Items from a data source
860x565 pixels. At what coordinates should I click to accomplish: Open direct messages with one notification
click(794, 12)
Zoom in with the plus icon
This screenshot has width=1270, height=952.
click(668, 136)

Brief: Rewrite all the rows above, changing "notification" to "alert" and leaving everything else the same.

Result for this exercise:
860x565 pixels. At what coordinates should I click to accomplish: Open direct messages with one alert
click(794, 12)
Zoom in with the plus icon
This screenshot has width=1270, height=952.
click(668, 136)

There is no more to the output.